= Consigne 1 =
Relevez toutes les formes verbales conjuguées au passé composé dans le texte fourni.
= Consigne 2 =
D'après le texte fourni, qu'a publié la première citoyenne hier soir ?
= Consigne 3 =
Reproduisez à l'identique le passage du texte fourni qui va de « Christa Markwalder, pleine » à « question reste ouverte. ».

= Texte fourni =

Quand WC et politique ne font pas bon ménage

Christa Markwalder, pleine de bonne volonté et de sympathie, a tenté de soutenir la conseillère fédérale, mais elle l'a fait de manière un peu maladroite. Valait-il la peine de prolonger le débat pour parler de besoins aussi triviaux?

La première citoyenne n'a pas voulu en dire davantage aux médias depuis hier. Elle a par contre publié un Tweet hier soir. Elle demande de la décence et du respect au parlement, comme sur les réseaux sociaux. Fait-elle référence à l'aventure de Simonetta Sommaruga, ou aux propos qu'elle a tenus? La question reste ouverte.

= Données sources =
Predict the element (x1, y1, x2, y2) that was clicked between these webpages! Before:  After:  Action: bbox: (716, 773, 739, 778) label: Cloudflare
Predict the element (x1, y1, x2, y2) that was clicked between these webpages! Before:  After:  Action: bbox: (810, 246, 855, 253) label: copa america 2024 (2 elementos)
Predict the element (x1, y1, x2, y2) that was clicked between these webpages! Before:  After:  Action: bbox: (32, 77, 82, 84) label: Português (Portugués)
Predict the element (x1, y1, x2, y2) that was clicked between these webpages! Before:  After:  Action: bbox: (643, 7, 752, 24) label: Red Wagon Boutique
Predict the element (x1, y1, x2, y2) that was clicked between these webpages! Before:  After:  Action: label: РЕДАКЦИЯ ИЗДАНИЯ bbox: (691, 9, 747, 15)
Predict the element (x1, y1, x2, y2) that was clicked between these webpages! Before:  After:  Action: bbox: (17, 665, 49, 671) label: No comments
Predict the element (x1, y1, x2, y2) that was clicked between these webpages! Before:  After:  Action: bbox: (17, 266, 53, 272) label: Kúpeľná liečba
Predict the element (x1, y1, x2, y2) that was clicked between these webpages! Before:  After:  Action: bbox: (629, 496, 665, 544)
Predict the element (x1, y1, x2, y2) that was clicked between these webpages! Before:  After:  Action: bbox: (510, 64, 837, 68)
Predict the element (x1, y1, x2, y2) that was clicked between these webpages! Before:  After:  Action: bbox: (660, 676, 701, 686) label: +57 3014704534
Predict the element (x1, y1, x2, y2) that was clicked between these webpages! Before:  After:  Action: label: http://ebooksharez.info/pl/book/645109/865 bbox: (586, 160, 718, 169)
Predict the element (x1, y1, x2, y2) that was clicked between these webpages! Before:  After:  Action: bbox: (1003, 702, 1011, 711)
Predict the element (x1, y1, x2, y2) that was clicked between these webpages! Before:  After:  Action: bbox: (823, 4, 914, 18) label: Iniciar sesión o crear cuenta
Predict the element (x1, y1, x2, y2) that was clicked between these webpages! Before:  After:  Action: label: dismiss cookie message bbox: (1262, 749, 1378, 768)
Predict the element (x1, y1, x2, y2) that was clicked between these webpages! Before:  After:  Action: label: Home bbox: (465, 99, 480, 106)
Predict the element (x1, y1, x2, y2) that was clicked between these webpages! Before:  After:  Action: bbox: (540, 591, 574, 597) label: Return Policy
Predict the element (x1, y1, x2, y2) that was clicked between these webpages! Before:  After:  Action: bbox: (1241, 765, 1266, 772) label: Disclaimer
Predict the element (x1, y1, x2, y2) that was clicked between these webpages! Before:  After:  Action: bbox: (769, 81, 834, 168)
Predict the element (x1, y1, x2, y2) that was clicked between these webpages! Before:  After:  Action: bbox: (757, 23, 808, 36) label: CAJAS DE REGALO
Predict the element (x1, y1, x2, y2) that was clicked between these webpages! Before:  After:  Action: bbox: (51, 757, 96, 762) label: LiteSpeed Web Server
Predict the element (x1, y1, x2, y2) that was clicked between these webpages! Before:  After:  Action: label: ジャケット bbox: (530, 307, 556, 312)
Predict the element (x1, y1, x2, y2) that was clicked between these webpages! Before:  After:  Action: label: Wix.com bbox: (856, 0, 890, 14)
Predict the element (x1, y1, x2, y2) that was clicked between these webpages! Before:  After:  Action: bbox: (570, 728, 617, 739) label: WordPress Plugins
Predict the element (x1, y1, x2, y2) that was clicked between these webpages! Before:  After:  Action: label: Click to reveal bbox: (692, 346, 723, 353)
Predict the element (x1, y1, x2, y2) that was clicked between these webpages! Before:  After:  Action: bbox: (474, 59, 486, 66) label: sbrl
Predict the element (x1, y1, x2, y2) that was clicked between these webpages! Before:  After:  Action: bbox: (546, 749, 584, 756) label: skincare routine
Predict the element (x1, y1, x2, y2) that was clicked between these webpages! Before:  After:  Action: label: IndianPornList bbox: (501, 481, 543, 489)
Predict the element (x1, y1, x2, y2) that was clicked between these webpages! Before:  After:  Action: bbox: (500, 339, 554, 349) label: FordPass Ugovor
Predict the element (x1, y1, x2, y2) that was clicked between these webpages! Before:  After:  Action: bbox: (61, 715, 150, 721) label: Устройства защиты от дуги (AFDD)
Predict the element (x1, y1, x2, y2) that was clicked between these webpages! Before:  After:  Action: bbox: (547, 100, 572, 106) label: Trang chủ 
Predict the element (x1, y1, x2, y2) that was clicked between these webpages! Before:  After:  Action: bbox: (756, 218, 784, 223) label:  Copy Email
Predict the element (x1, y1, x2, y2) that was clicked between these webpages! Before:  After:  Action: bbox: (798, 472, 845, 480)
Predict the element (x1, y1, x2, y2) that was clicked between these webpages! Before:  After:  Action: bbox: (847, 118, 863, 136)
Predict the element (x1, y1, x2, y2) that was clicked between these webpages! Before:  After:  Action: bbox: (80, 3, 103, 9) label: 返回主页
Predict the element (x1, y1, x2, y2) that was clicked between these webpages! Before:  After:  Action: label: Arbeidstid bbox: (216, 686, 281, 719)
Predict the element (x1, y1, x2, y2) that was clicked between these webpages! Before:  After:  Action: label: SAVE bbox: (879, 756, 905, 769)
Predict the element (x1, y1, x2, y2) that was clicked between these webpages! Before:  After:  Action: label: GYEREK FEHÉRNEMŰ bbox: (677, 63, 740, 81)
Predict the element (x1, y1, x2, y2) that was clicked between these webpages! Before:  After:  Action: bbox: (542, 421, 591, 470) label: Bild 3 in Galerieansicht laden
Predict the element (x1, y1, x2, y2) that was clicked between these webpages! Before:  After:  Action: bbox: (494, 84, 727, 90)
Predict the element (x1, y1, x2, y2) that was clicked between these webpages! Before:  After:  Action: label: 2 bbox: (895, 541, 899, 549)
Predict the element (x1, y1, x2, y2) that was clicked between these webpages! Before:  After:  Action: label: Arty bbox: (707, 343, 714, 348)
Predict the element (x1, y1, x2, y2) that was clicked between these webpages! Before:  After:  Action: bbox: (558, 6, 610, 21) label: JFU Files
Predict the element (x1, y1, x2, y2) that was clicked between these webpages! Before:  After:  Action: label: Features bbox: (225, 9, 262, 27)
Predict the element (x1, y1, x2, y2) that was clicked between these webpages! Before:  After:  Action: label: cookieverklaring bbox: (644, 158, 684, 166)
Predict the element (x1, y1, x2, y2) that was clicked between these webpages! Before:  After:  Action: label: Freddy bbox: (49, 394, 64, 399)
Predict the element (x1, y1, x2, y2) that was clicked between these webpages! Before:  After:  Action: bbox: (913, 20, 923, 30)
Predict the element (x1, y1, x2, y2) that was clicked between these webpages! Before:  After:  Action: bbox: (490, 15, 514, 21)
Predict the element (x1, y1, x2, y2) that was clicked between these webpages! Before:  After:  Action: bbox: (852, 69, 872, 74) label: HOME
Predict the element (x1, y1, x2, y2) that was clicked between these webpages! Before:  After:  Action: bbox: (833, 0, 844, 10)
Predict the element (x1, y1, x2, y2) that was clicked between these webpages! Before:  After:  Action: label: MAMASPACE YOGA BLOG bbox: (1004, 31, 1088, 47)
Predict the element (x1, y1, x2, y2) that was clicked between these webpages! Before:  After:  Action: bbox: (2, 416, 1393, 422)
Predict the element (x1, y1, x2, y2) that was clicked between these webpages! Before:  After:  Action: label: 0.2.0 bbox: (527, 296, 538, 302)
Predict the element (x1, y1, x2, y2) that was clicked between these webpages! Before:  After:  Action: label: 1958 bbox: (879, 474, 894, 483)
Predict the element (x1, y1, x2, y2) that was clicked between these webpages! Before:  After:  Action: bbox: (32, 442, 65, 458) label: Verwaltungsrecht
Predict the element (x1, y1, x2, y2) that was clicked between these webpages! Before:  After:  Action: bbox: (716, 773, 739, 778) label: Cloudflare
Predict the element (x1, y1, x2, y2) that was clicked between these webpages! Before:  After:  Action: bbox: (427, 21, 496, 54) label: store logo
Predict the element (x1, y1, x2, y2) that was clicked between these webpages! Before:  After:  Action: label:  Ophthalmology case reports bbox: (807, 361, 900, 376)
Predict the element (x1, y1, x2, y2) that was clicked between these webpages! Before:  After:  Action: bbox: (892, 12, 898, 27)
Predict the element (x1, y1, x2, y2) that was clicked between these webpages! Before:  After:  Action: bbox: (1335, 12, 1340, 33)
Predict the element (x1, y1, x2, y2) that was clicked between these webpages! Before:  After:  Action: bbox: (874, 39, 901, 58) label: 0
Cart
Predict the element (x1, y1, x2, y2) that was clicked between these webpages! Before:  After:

= Corrigé 1 =
a tenté ; l'a fait ; n'a pas voulu ; a par contre publié ; a tenus

= Corrigé 2 =
Un Tweet.

= Corrigé 3 =
Christa Markwalder, pleine de bonne volonté et de sympathie, a tenté de soutenir la conseillère fédérale, mais elle l'a fait de manière un peu maladroite. Valait-il la peine de prolonger le débat pour parler de besoins aussi triviaux?

La première citoyenne n'a pas voulu en dire davantage aux médias depuis hier. Elle a par contre publié un Tweet hier soir. Elle demande de la décence et du respect au parlement, comme sur les réseaux sociaux. Fait-elle référence à l'aventure de Simonetta Sommaruga, ou aux propos qu'elle a tenus? La question reste ouverte.